The Taxonomy is a classification system created by the European Union (EU) that defines specific criteria under which certain economic activities are to be considered environmentally sustainable for investment purposes. The intent is that it will serve as an important tool for financing the transition and contribute to meeting the objectives of the European Green Deal.
In Norway, the EU Taxonomy is incorporated into Norwegian law through the Act on Disclosure of Sustainability-related Information in the Financial Sector that entered into force 1 January 2023. HydrogenPro will be required to report in accordance with the EU Taxonomy, when we are subject to the Corporate Sustainability Reporting Directive (CSRD). However, we acknowledge that this information is of interest to many of our stakeholders and have chosen to do a preliminary voluntary reporting of our taxonomy eligible activities. The good news is that the Taxonomy is at the heart of what we do.

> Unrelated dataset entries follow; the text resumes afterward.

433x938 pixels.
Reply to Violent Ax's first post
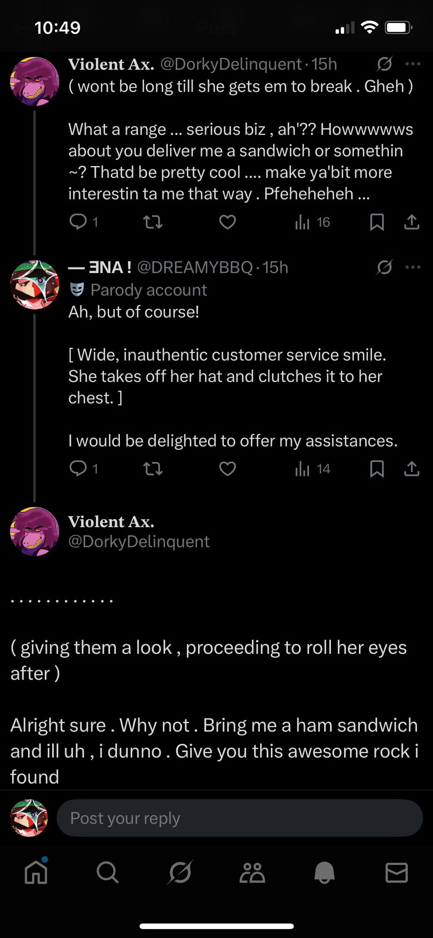click(x=78, y=222)
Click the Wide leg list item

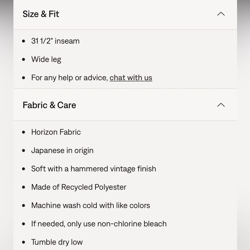(x=46, y=60)
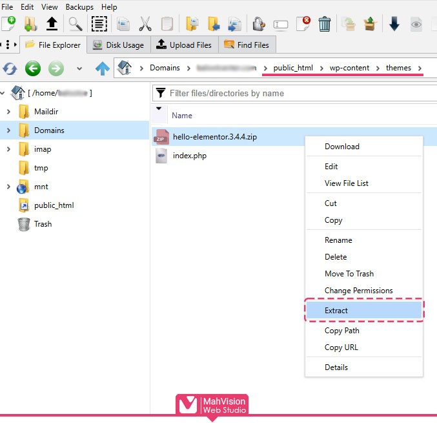The height and width of the screenshot is (423, 437).
Task: Click the blue up-directory arrow
Action: pyautogui.click(x=102, y=68)
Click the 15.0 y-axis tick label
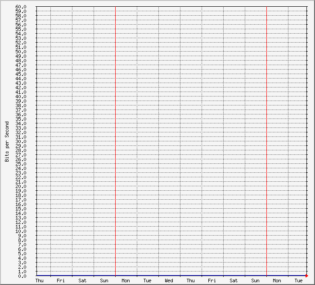Viewport: 315px width, 285px height. pos(21,209)
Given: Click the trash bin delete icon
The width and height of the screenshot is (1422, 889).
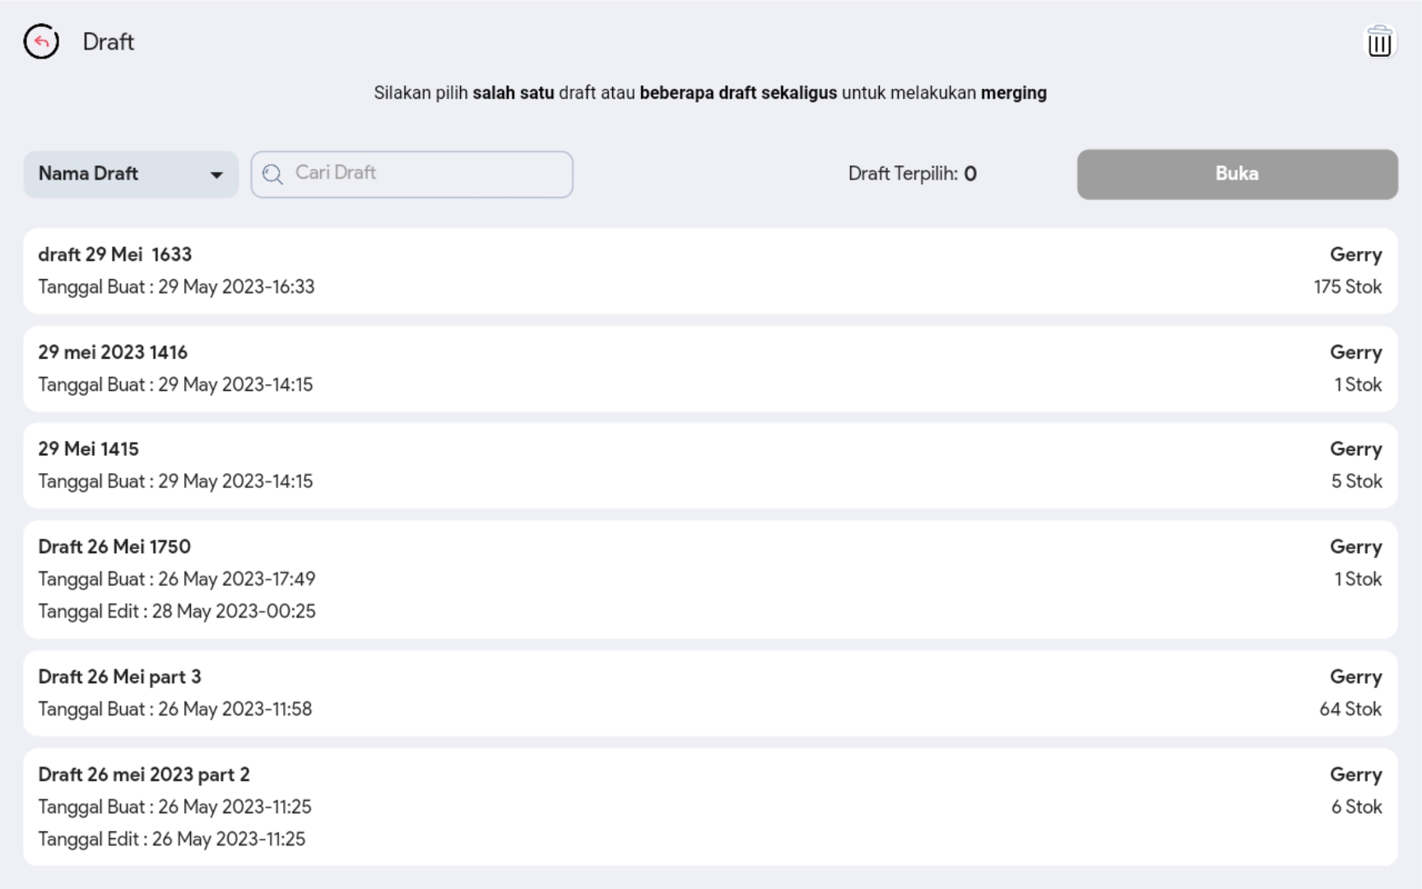Looking at the screenshot, I should (1379, 42).
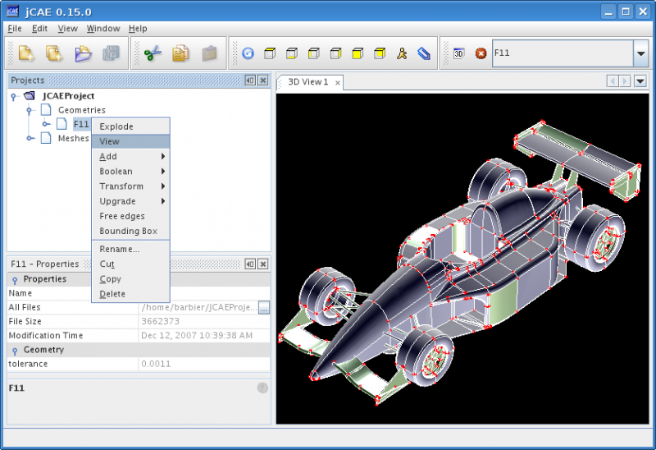Choose View from the context menu
Viewport: 656px width, 450px height.
click(x=109, y=141)
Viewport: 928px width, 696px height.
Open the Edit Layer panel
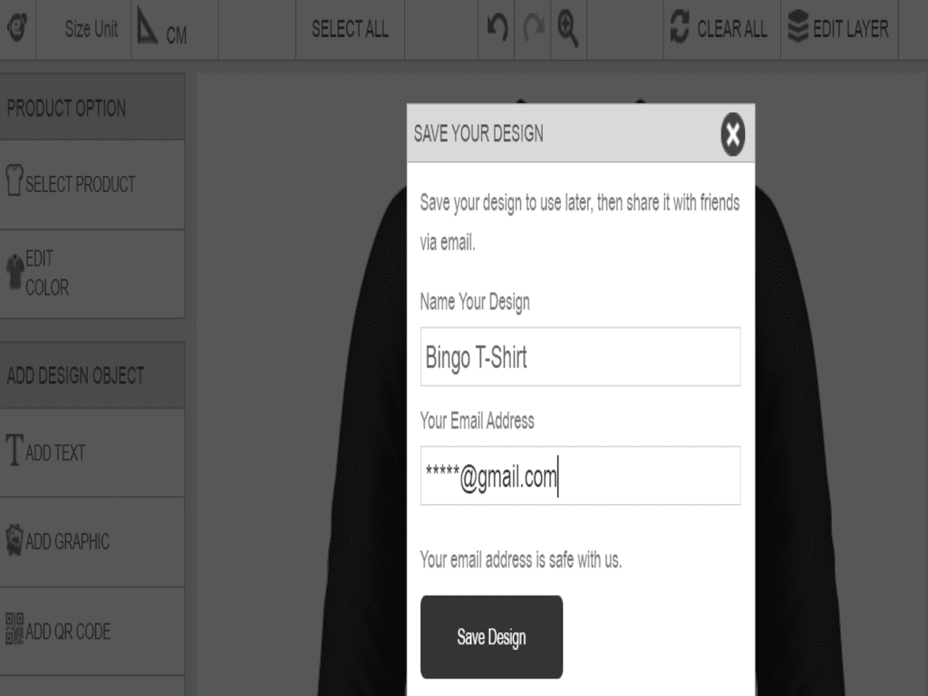(838, 28)
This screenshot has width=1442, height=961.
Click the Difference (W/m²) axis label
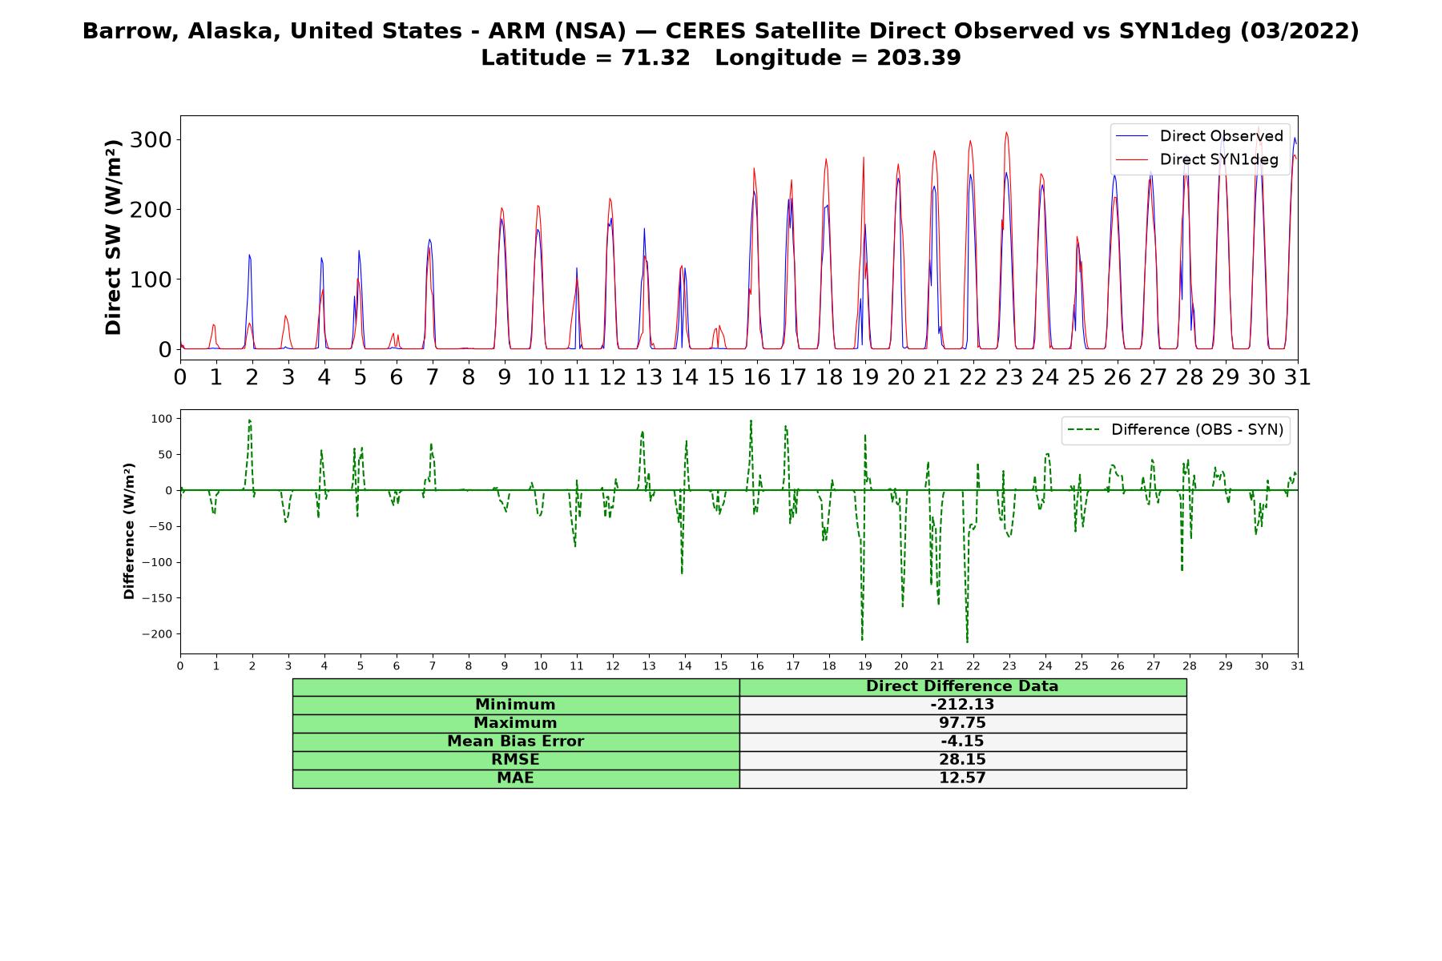(x=129, y=531)
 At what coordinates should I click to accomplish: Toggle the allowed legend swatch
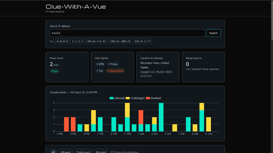[x=112, y=98]
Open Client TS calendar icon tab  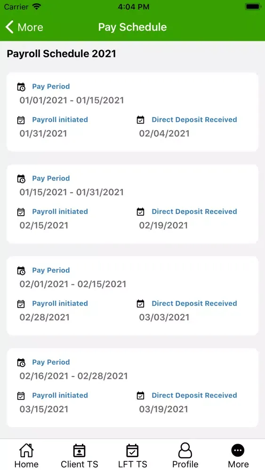79,450
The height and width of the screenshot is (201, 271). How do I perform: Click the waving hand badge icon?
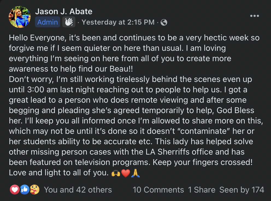(x=69, y=22)
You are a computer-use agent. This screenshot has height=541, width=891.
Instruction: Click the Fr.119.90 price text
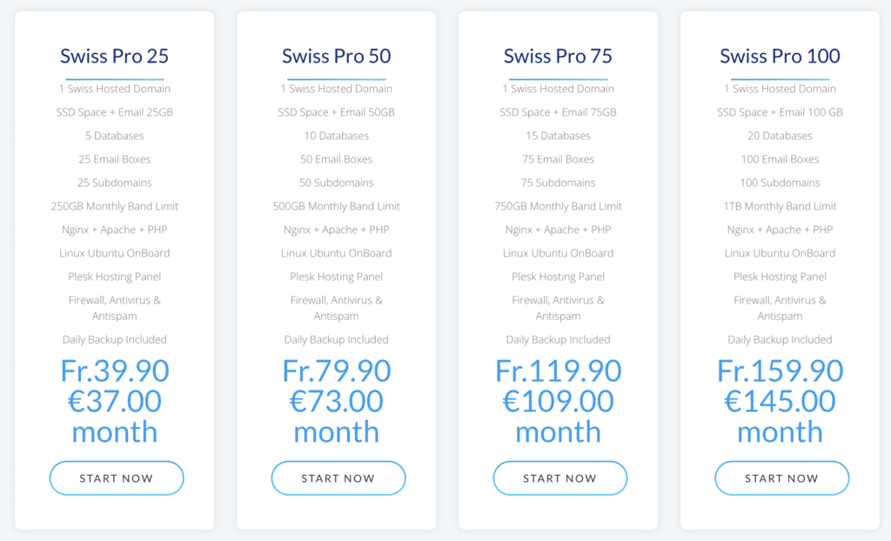point(558,371)
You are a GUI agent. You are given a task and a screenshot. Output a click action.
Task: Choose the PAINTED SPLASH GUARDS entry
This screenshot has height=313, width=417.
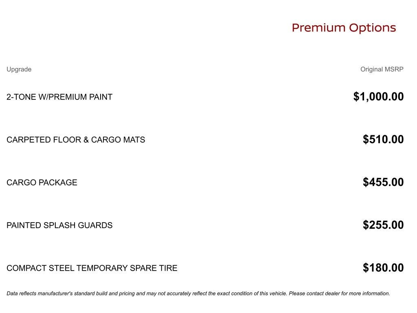59,225
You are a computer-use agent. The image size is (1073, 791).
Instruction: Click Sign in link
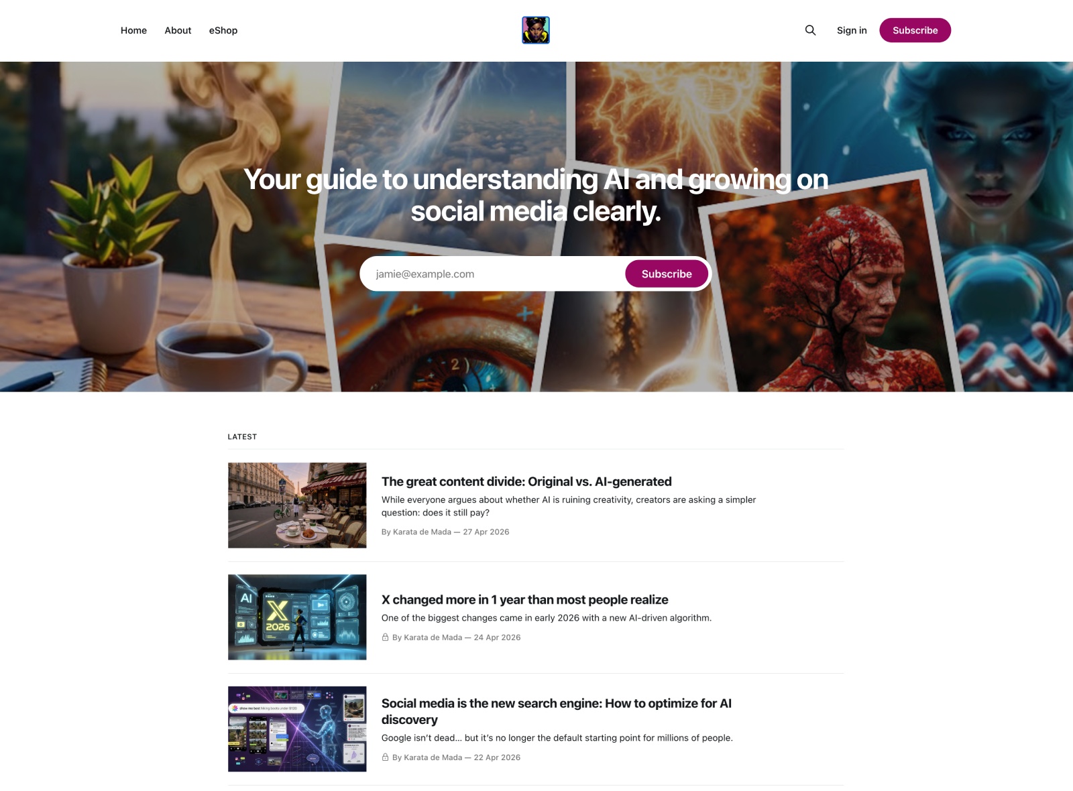pyautogui.click(x=852, y=30)
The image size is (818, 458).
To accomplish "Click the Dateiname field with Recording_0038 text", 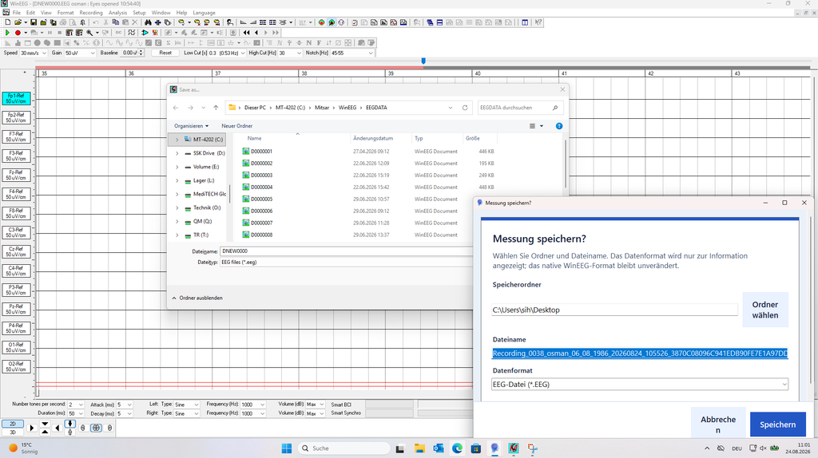I will (640, 353).
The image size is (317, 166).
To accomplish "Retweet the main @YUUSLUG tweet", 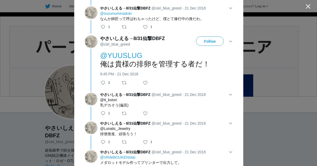I will coord(124,83).
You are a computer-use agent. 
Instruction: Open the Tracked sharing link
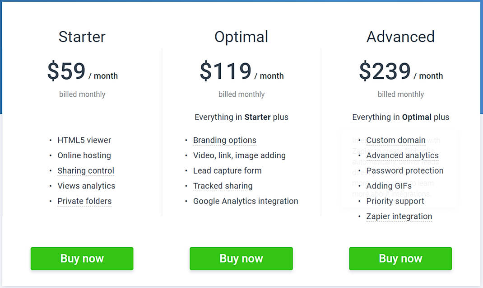click(223, 186)
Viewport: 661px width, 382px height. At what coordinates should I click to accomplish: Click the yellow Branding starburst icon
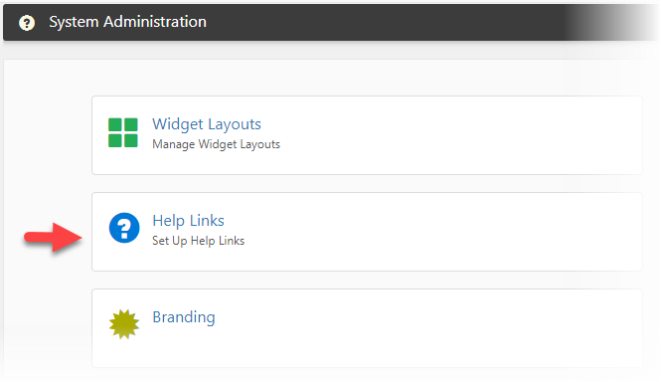coord(124,324)
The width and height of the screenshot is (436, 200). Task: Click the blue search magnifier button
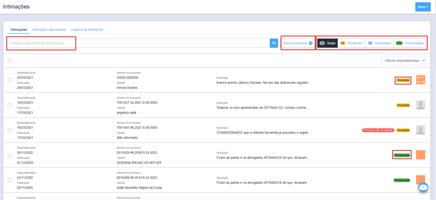pyautogui.click(x=274, y=43)
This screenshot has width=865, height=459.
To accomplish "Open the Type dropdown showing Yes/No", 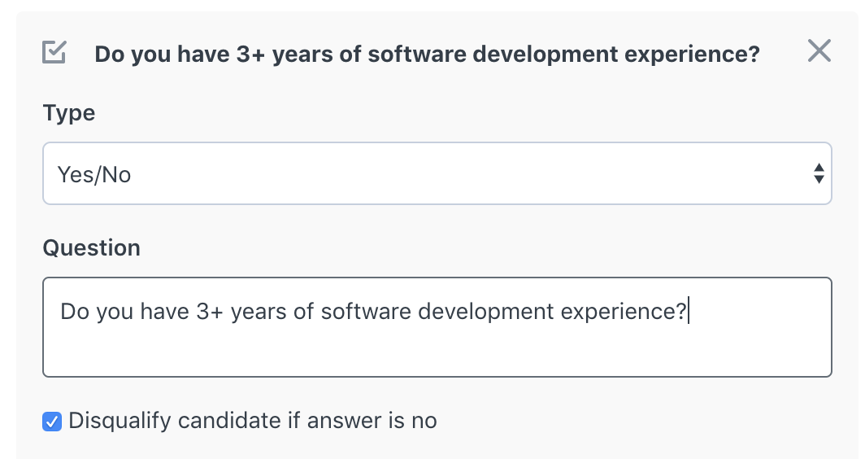I will [437, 173].
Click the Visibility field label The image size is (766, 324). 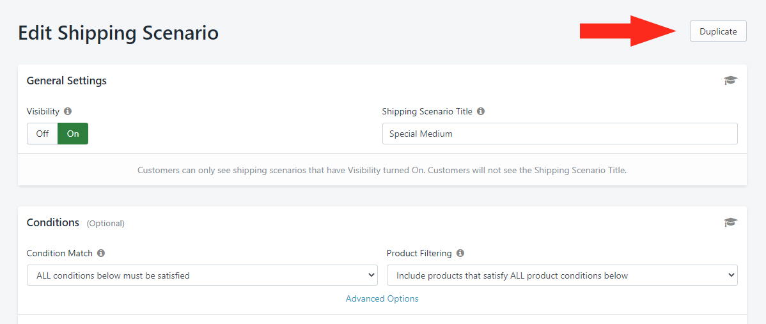pyautogui.click(x=43, y=111)
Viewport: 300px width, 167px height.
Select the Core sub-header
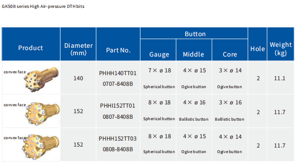point(230,54)
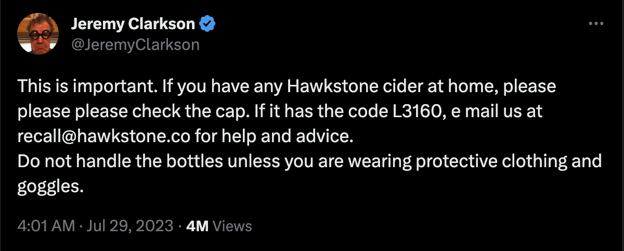Open the @JeremyClarkson handle link
Screen dimensions: 624x251
click(x=135, y=44)
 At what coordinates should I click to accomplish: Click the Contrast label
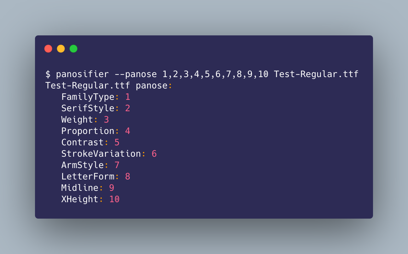coord(83,142)
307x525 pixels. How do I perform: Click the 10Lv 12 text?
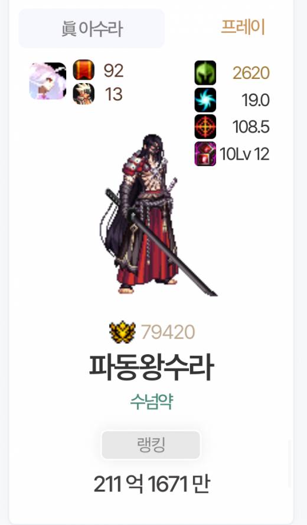[x=244, y=154]
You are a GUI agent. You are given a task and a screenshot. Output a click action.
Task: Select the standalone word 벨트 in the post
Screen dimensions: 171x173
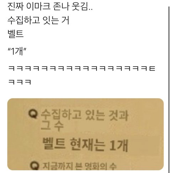(16, 34)
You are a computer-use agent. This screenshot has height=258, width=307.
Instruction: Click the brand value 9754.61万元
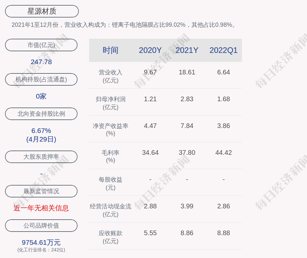(x=41, y=242)
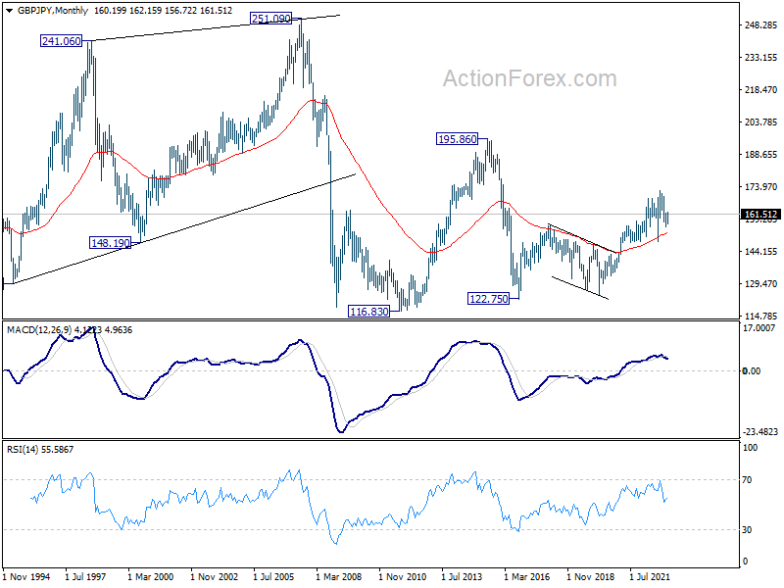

HydrogenPro has identified two economic activities described in the EU Taxonomy Climate Delegated Act that are of relevance for our company. Most of our business activities are taxonomy eligible under the activity 3.2 Manufacturing of equipment for the production and use of hydrogen, but we also have a small portion of R&D and engineering studies that meet the description stated in activity 9.1 Close to market research, development, and innovation. We have identified the part of our turnover, capital expenditures (CapEx) and operational expenditures (OpEx) that are taxonomy eligible for the accounting year of 2024 – in line with the definitions set out in the Disclosure Delegated Act
Looking ahead, we will start to assess taxonomy alignment of our activities. This is particularly interesting for activity 3.2, which covers the majority of our business. To meet the technical screening criteria set out for substantial contribution under 3.2 Manufacturing of hydrogen equipment, the equipment manufactured must produce hydrogen in accordance with the requirements set out in activity 3.10 Production of hydrogen. This entails that for hydrogen production life cycle GHG emissions must be lower than 3tCO₂e/tH2, equalling a life cycle GHG emission saving of 73,4%. We expect our equipment to meet the current technical screening criteria for life-cycle emissions, as our high-pressure alkaline electrolyzers run on renewable energy. Further, we will assess and ensure compliance with the "do no significant harm" and "minimum social safeguard" criteria for our mandatory taxonomy reporting in the coming years. We acknowledge that the Taxonomy is a dynamic framework and will continue to closely follow any new developments or changes.